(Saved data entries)
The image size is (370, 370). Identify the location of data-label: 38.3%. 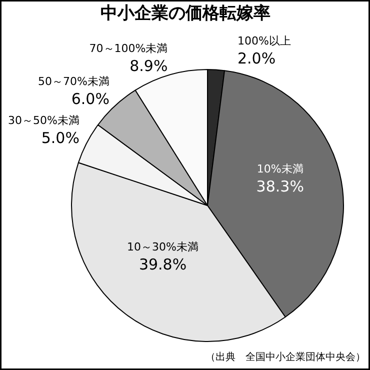
(280, 187).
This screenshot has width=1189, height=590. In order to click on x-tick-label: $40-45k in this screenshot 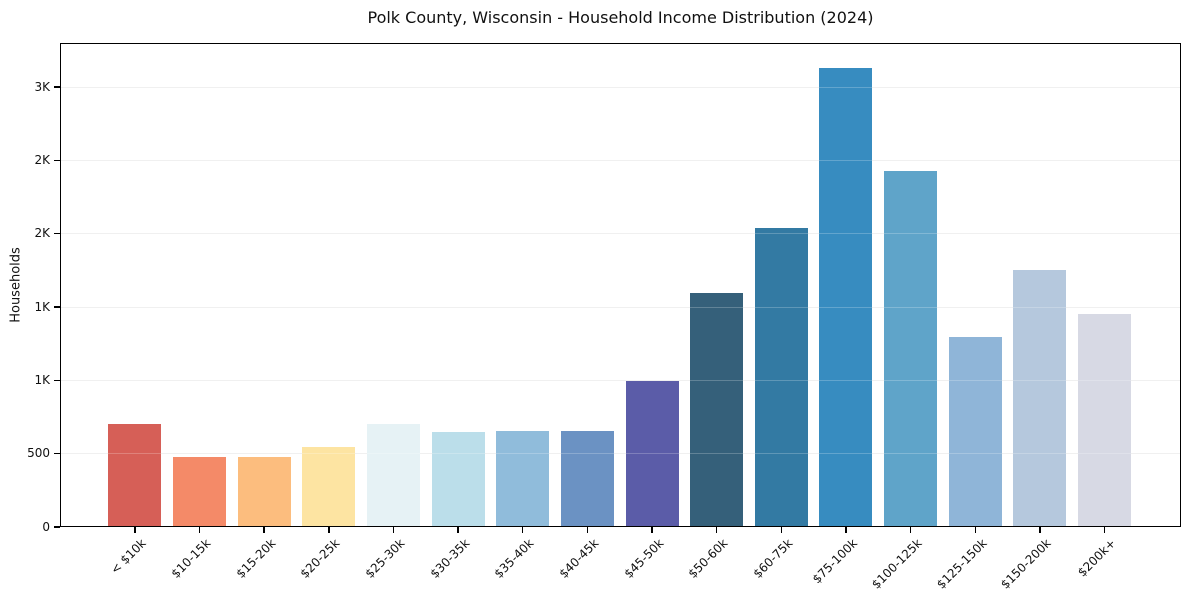, I will do `click(579, 558)`.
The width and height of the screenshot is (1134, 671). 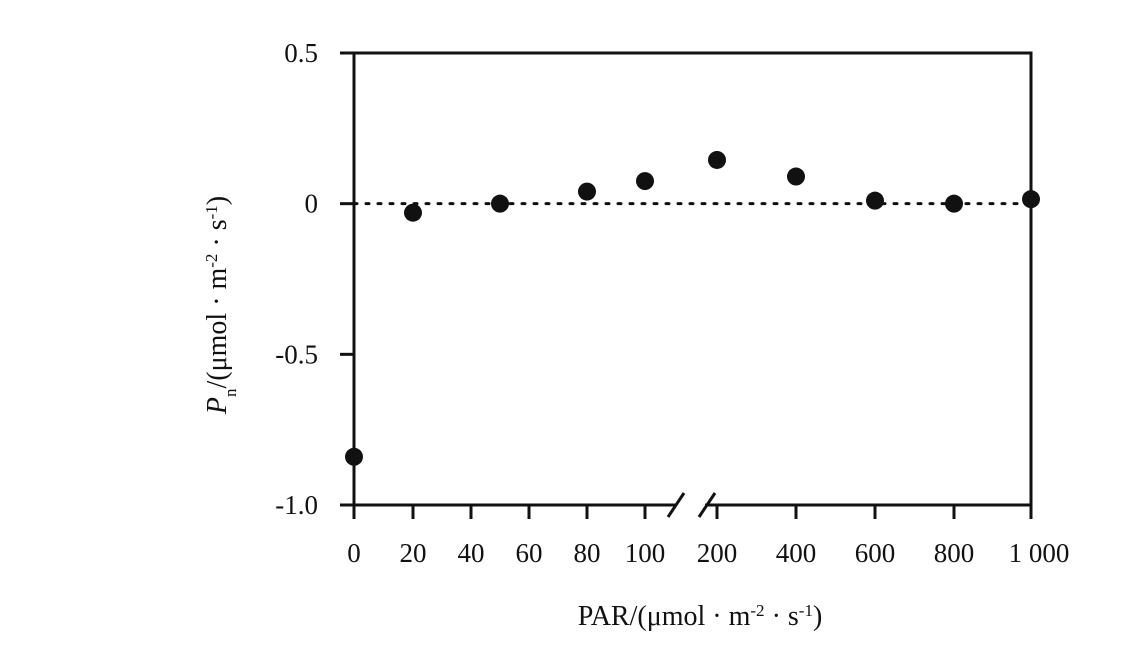 What do you see at coordinates (796, 553) in the screenshot?
I see `x-tick-label: 400` at bounding box center [796, 553].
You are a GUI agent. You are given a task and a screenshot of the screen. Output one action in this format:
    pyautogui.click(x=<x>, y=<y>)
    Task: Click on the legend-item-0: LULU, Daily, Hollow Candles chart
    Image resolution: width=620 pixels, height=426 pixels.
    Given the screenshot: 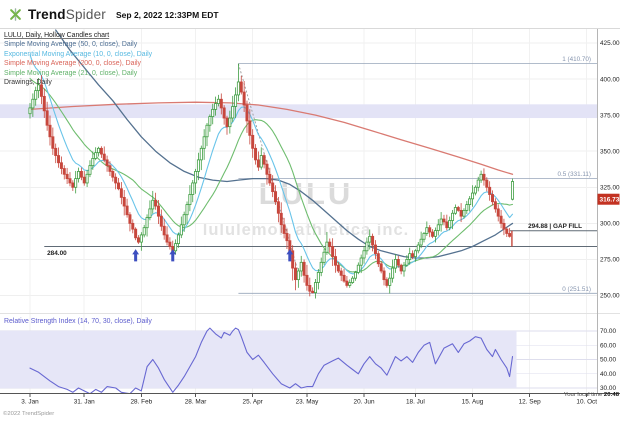 What is the action you would take?
    pyautogui.click(x=57, y=36)
    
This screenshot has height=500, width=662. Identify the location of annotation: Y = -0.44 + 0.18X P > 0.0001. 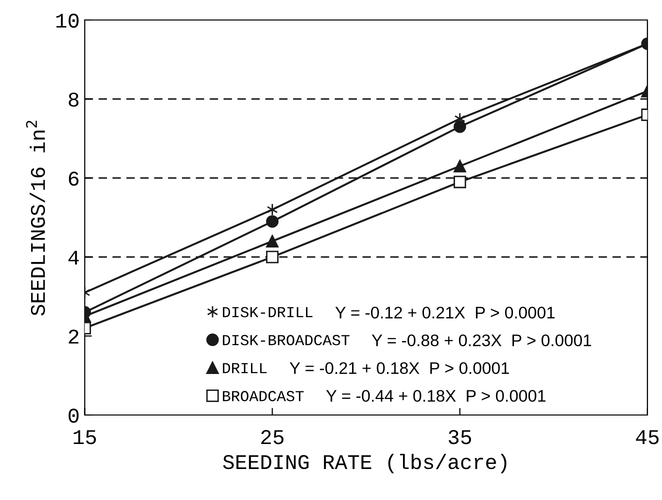
(436, 396).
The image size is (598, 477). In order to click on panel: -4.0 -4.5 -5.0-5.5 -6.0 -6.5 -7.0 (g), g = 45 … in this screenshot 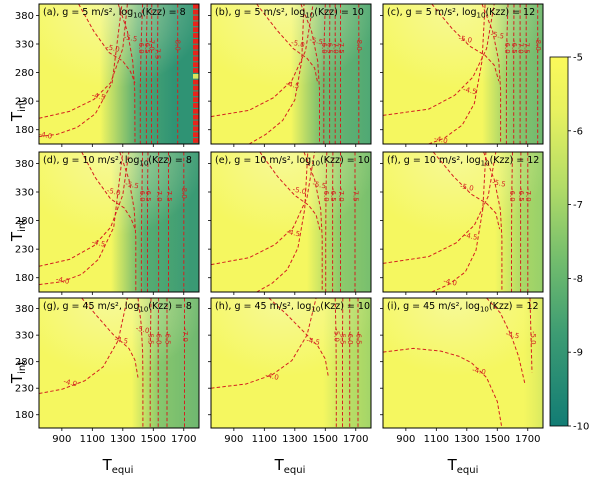, I will do `click(108, 371)`.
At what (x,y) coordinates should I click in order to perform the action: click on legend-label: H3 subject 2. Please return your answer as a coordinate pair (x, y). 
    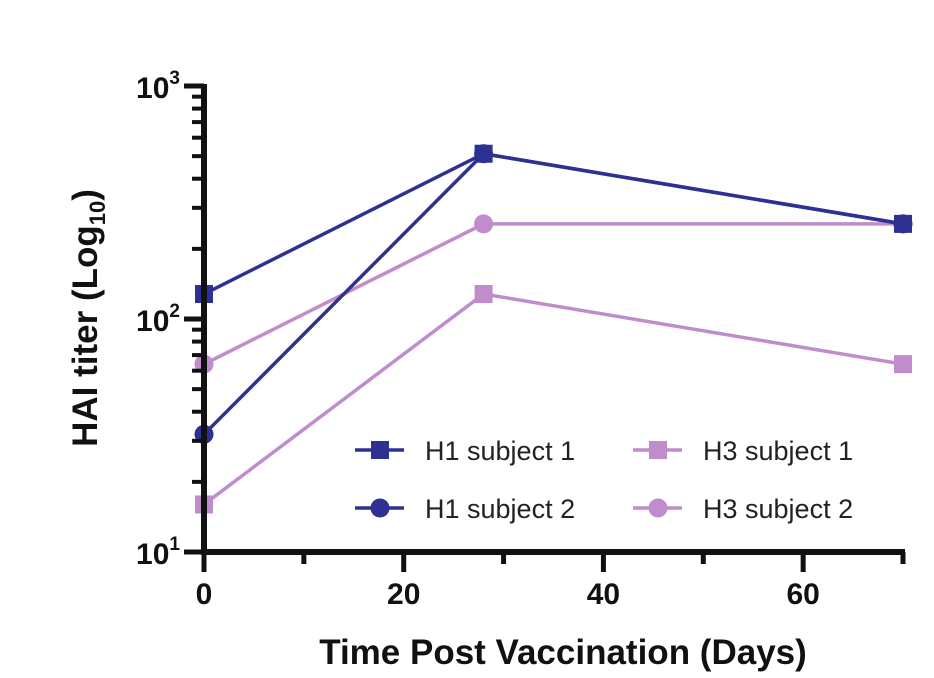
    Looking at the image, I should click on (778, 509).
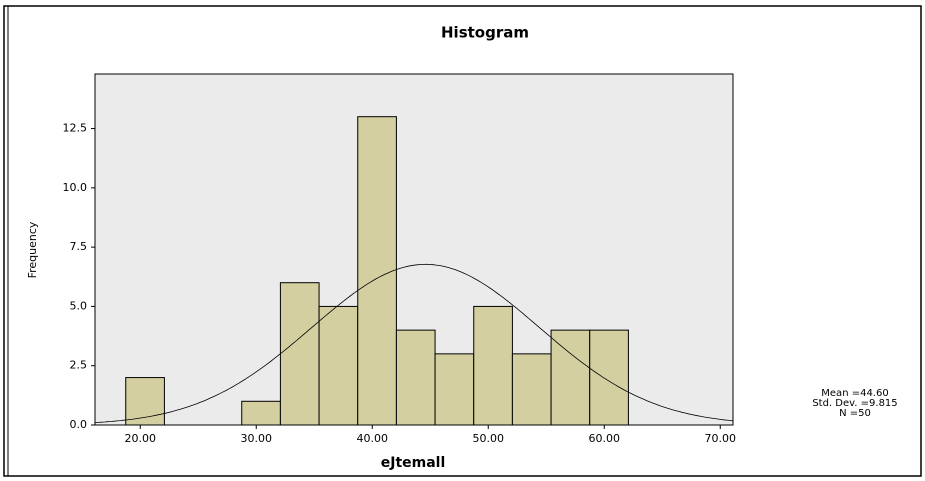 Image resolution: width=925 pixels, height=481 pixels. What do you see at coordinates (488, 438) in the screenshot?
I see `x-tick-label: 50.00` at bounding box center [488, 438].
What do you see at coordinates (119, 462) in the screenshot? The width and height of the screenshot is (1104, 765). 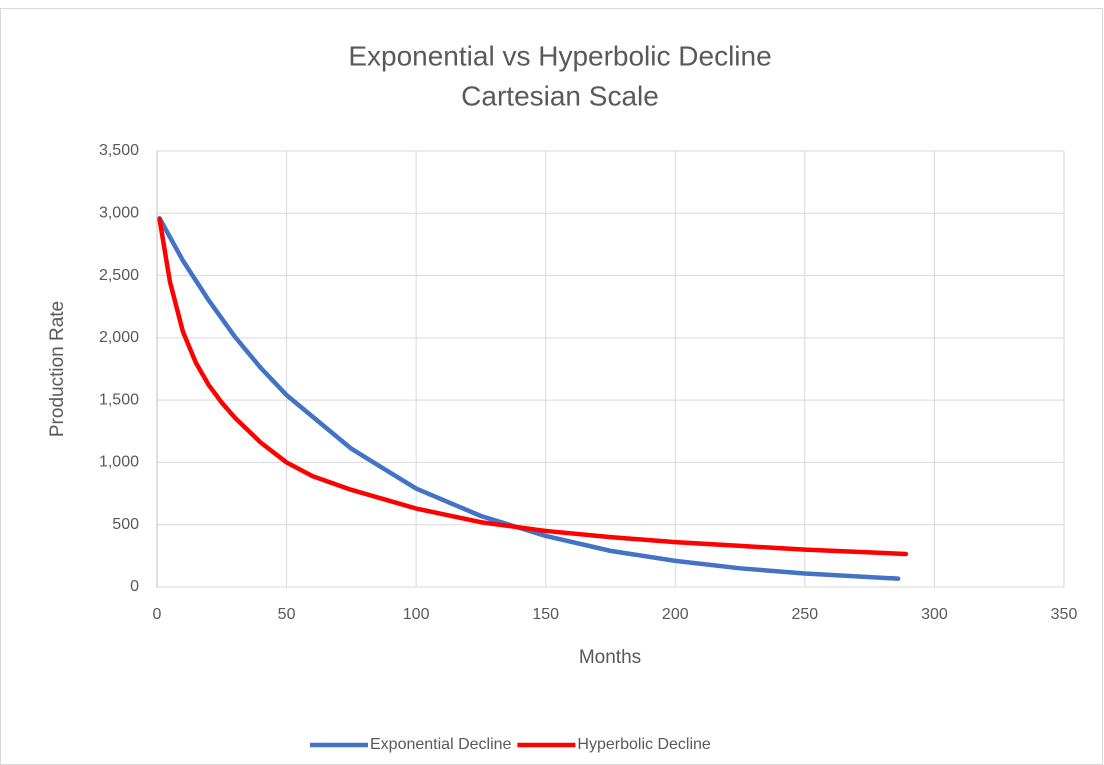 I see `y-tick-label: 1,000` at bounding box center [119, 462].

§ Task requirements
Print the lines starting at the one containing "At what (x,y)" and ending at the one containing "Image resolution: width=925", both included, and omit the pictures from your output.

§ Reply to the task
At what (x,y) coordinates should I click in order to perform the action: click on legend-label: H3 subject 2. Please return your answer as a coordinate pair (x, y). 
    Looking at the image, I should click on (778, 509).
 Image resolution: width=925 pixels, height=481 pixels. What do you see at coordinates (488, 438) in the screenshot?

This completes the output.